--- Source ---
########################################
The second group includes the direct synthesis methods. These methods generally aim to realize patterns of discrete sources or continuous linear sources. As early as 1946, Woodward and Lawson proposed the realization of a desired pattern by sampling it at various discrete locations and interpolating it using a composing function that is associated with a harmonic current of a uniform amplitude distribution and uniform progressive phase [24]. The excitation of the source is then obtained by summing the harmonic currents required for the interpolation. Prony’s method [25,26] can be used to realize a specified pattern by determining the strengths of the N point sources at complex positions, $z_{\alpha }$ and $\alpha =1,\dots ,N$, and each element has a directivity that can be slightly controlled by the real part of the position. A comprehensive review can be found in [27].
########################################
--- Exercise set ---
[1] Answer these questions using the passage on direct synthesis methods.
(a) In what year did Woodward and Lawson propose their approach?
(b) How is the excitation of the source obtained in that approach?
(c) In Prony's method, what slightly controls the directivity of each element?
[2] Reproduce the passage on direct synthesis methods word for word, from "The second group" to "found in [27].".
The data that follows has no connection to the passage on direct synthesis methods.

--- Data extract ---
########################################
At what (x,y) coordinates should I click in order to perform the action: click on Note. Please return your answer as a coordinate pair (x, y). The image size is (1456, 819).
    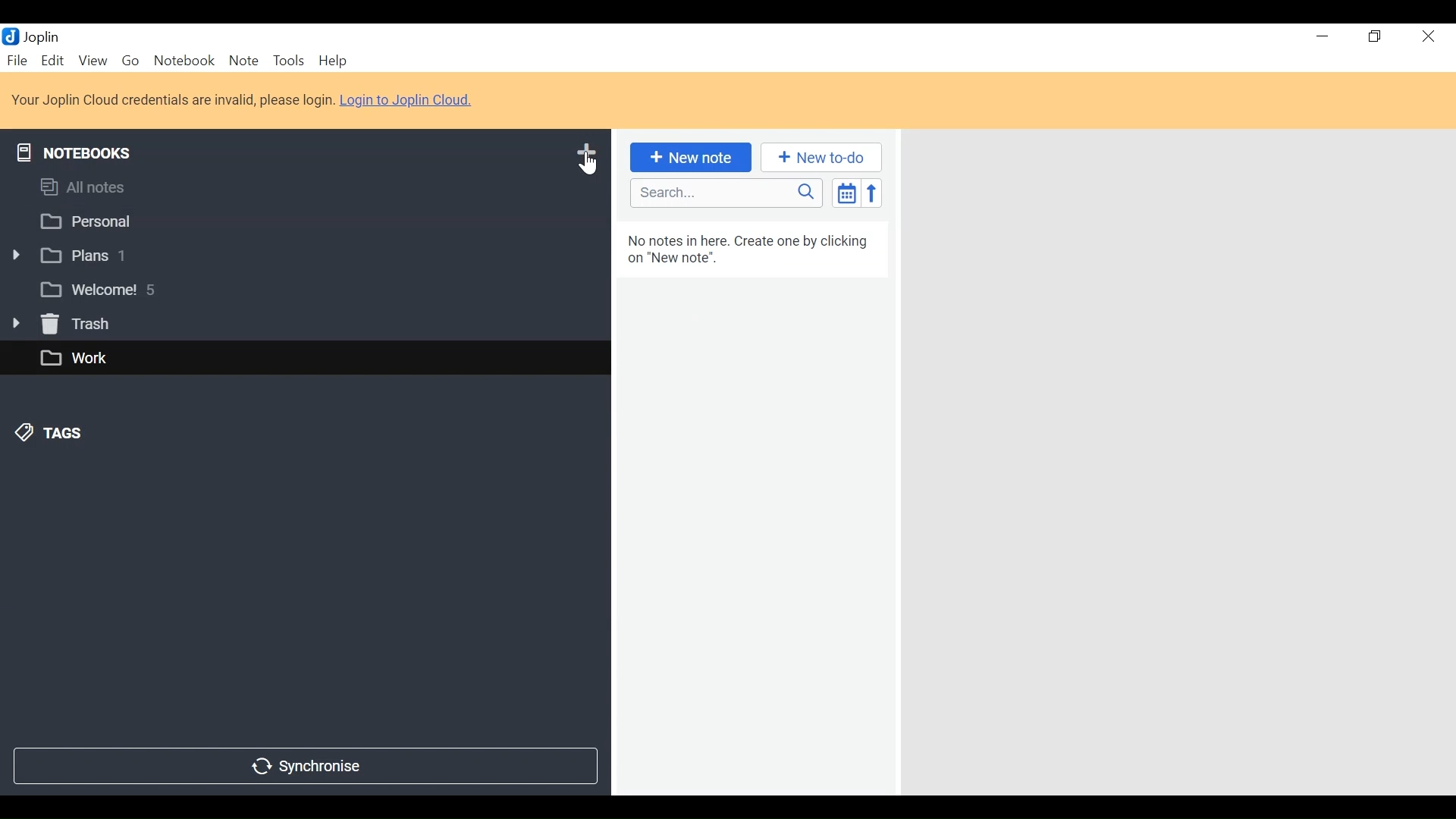
    Looking at the image, I should click on (243, 60).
########################################
--- Answers in order ---
[1]
(a) 1946.
(b) By summing the harmonic currents required for the interpolation.
(c) The real part of the position.

[2]
The second group includes the direct synthesis methods. These methods generally aim to realize patterns of discrete sources or continuous linear sources. As early as 1946, Woodward and Lawson proposed the realization of a desired pattern by sampling it at various discrete locations and interpolating it using a composing function that is associated with a harmonic current of a uniform amplitude distribution and uniform progressive phase [24]. The excitation of the source is then obtained by summing the harmonic currents required for the interpolation. Prony’s method [25,26] can be used to realize a specified pattern by determining the strengths of the N point sources at complex positions, $z_{\alpha }$ and $\alpha =1,\dots ,N$, and each element has a directivity that can be slightly controlled by the real part of the position. A comprehensive review can be found in [27].